The night that it happened is embedded in your mind, like a hole burnt in the smooth wooden surface of a table by carelessly dropped cigarettes. The bus was still and your drunken legs thanked it for the lack of motion. You were lying on the floor, gazing up at the ceiling as Ray asked you ridiculous questions that you never truly contemplated. Frankie was cuddling with your brother on the sofa, less drunk than yourself but still imbibed with alcohol. The world seemed strange and pale, and you wondered in the whirling turnstile of your mind why you felt a sense of gnawing dread.

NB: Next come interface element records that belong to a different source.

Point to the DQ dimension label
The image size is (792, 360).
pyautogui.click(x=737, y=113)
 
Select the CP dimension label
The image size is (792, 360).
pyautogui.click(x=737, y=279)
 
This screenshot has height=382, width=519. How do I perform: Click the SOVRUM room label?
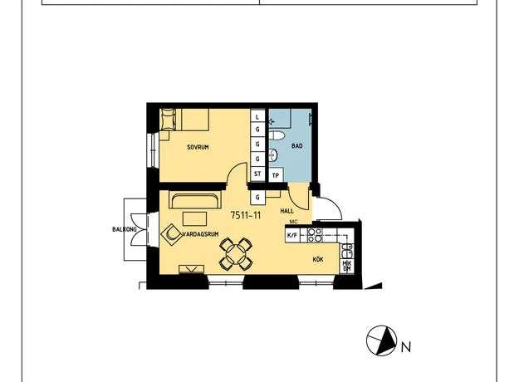[198, 147]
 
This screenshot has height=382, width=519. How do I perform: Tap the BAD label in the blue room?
[297, 145]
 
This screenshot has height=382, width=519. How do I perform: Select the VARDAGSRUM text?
[201, 234]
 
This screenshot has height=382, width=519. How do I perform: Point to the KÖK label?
[318, 259]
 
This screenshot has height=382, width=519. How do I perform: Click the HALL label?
[286, 211]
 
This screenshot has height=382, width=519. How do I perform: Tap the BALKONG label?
[125, 229]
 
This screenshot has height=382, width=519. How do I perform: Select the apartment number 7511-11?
[246, 215]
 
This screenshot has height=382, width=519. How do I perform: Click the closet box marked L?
[257, 117]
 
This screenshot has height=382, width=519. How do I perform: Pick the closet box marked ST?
[257, 174]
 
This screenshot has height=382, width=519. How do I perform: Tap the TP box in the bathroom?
[276, 176]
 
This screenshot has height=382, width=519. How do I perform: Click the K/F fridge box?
[292, 235]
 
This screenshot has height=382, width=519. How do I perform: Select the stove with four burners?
[315, 235]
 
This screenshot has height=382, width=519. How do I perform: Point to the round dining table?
[236, 253]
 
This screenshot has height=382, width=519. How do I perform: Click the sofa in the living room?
[195, 199]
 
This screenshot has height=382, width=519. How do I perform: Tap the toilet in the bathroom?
[277, 135]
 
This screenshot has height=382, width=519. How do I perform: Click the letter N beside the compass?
[406, 347]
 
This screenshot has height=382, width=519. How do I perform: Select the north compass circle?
[381, 340]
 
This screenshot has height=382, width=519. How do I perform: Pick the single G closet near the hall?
[257, 198]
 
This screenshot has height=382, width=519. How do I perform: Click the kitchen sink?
[347, 251]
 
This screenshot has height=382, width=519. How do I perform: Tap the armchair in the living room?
[171, 233]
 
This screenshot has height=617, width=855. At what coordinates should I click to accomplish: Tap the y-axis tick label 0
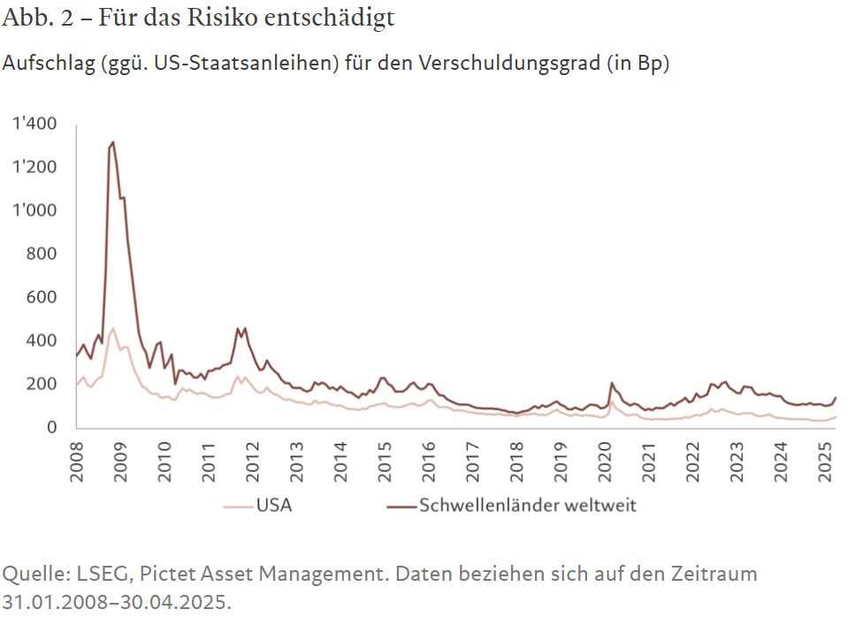pos(52,427)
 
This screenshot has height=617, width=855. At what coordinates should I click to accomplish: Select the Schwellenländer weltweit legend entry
pos(513,506)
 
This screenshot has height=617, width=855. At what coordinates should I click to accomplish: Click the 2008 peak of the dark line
pos(112,142)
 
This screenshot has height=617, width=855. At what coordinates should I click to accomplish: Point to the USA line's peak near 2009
pos(112,329)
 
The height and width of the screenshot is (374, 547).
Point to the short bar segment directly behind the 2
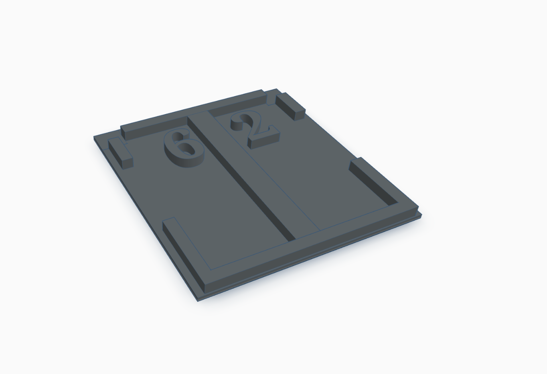[237, 105]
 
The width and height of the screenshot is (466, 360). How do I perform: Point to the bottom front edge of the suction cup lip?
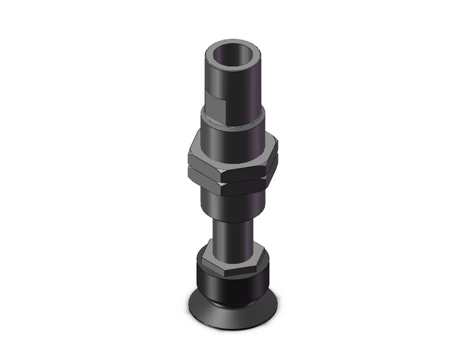point(234,317)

Gerard was exhausted by the previous show and no doubt numbed by drink. You found him so beautiful that you suspected you might be choked or crushed, his cheeks flamed delicate pink and posture laxly peaceful. Frankie was the envy of the moment, his fingers threading through Gerard's soft sweat-soaked hair as the latter's head fell onto the guitarist's shoulder. You watched in fascination as a transformation took place.
A murmur from Frankie and Gerard lifted his head, eyes half-lidded and glassy. Gerard responded in a hushed tone, and you cursed the buzz in your ears for making it difficult to hear. What did they say? Had they said anything at all? Difficult to determine. Your eyelids drooped despite how you fought against Endymion's curse, in that moment the distance between your brother and Frankie closed. As you forced your sleepy eyes to widen, the sight that met your eyes was like the crucifying nails being driven through your hands. Their first kiss was not the drunken, sloppy one that you wished it was. No, it was deep and meaningful, just as you had always wanted for yourself. Just as you had imagined, though in your mind it had been you in Frankie's place.
But now Gerard was lost to you, and somehow... you were relieved. Because you never could have given him what he deserved. You would have brought ruin to one another.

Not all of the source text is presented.